» **The exercise**:
In the review of the 2014 Acura RLX below, list every car brand it names, each one once.
··· Text segment
What It Is
The Acura RLX is a contender for the midsize luxury title, competing against cars like the BMW 5 Series, Mercedes-Benz E-Class, and Lexus GS.
Those who love the strong silent type have met their dream car.
"Inoffensive" is a nice word for "bland."
The 2014 Acura RLX doesn't revolutionize the luxury car market. But it is a very nice, very capable, and very comfortable luxury sedan.
In 1986, Honda introduced its Acura division, the first attempt by a Japanese manufacturer to compete head-to-head in the luxury market against the likes of Mercedes-Benz, BMW, Volvo and others. The Acura Legend, it's premiere sedan, shook up the luxury car segment, reset the common perceptions of what a luxury car was--including what it should cost--and set the stage for the high-end market to become one of the most hotly contested in the industry.
The 2014 Acura RLX, despite being the Legend's successor, is not a repeat of that 1986 revolution. That's not a condemnation of the car. Rather, it's a simple admission that as nice as the 2014 Acura RLX is--and it's very nice, indeed--any possible revolution will have to wait a few more months, when we get behind the hybrid-powered, all-wheel-drive version. That is the car that has a chance to once again stand the luxury market on its head, make Acura a serious player in the luxury market, and cause another round of industry rethinking.
For now though, Acura is introducing just the front-wheel-drive version of the RLX. Under the conservatively styled aluminum body panels is a new architecture, with a rethought suspension, active rear-wheel steering to improve handling, and a ton of technology designed to improve safety, comfort, driving performance, luxury, and quietness. The resulting car goes about its business with a quiet dignity, offering up a surprisingly dynamic side when you want, and all at a price that seriously undercuts its competitors. Most importantly, the RLX vanquishes the "expensive Honda" feel its predecessor--and many other Acuras--have suffered from for far too long.
There is one standout styling feature on the 2014 Acura RLX, one that you immediately see when you approach the car from the front: The headlights. Acura calls them "Jewel Eye" headlights; we think they look more like insect eyes. Behind the protective cover are ten individual lighting prisms on each side, paired together, and each pair individually aimed and directed to provide a wide swath of LED lighting power. It's a striking and cool effect, standard on every Acura RLX, and soon to be Acura's signature headlight design.
As for the rest of the car? It's devoid of extraneous vents, swoops, curves, or flash. The grille--once a sore spot of Acura design--has been toned down and integrated into the nose to the point that it's hardly noticeable anymore. The flanks of the car offer up a hint of a curve over the front and rear wheels, but it quickly vanishes into a slab-sided sedan. In short, it's a little dull, almost Toyota Camry-like out on the road. It's not ugly, mind you, simply because there's not enough going on for it to be ugly. In a luxury market where even Lexus is pushing the extremes of car design, the 2014 Acura RLX is too generic to distinguish itself from other mid- to large-sized sedans competing for premium dollars. It's handsome, but without making a statement.
······
··· Listed entries
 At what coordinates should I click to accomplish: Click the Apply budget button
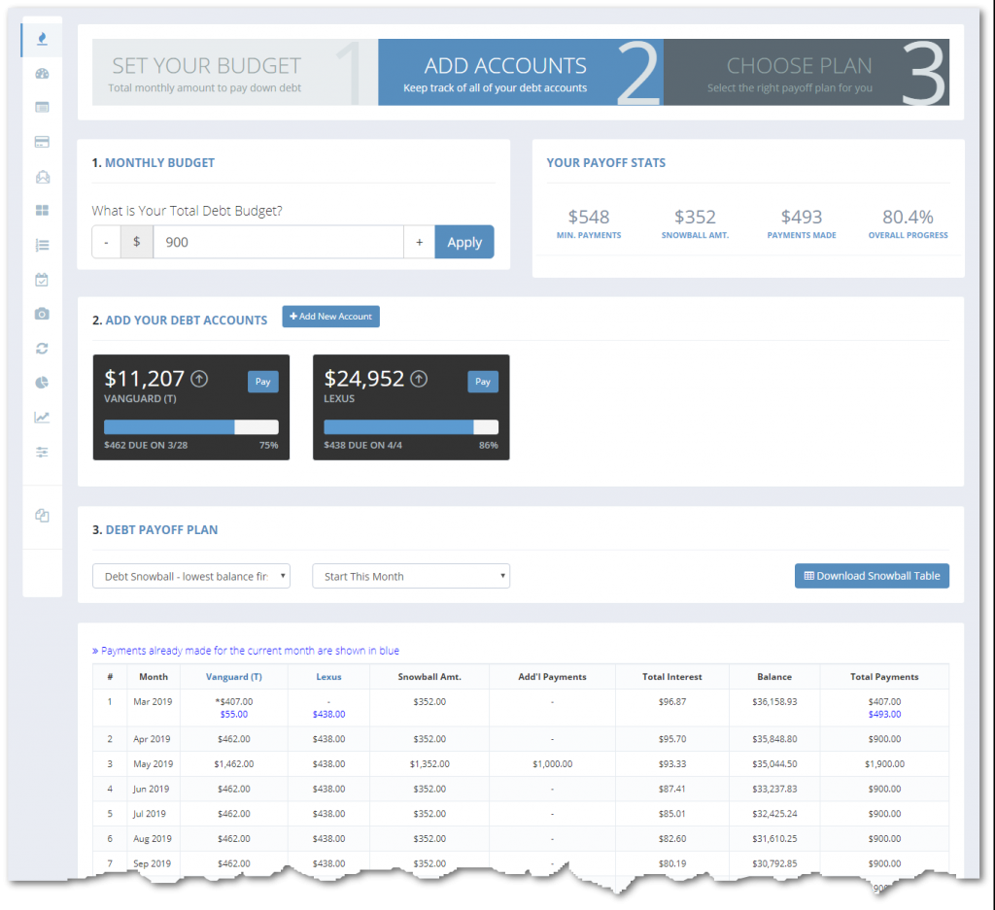pos(464,242)
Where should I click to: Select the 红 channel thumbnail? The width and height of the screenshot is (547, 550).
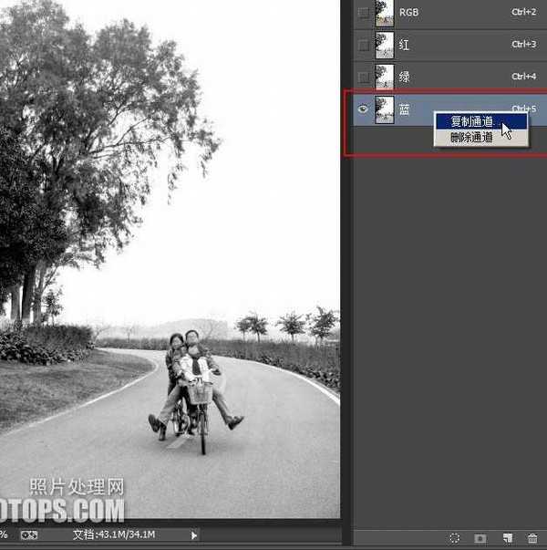(x=385, y=45)
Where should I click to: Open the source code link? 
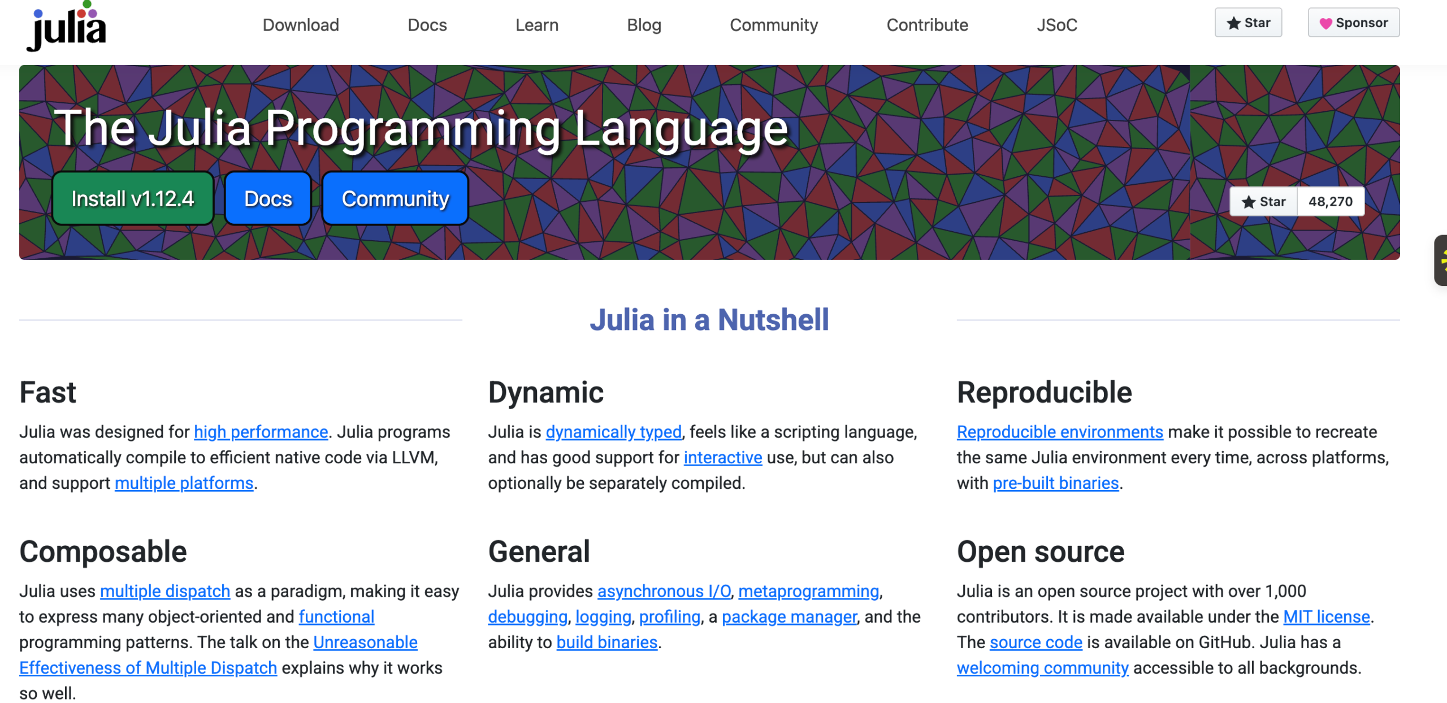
······
» **Solution to this task**:
Acura, BMW, Mercedes-Benz, Lexus, Honda, Volvo, Toyota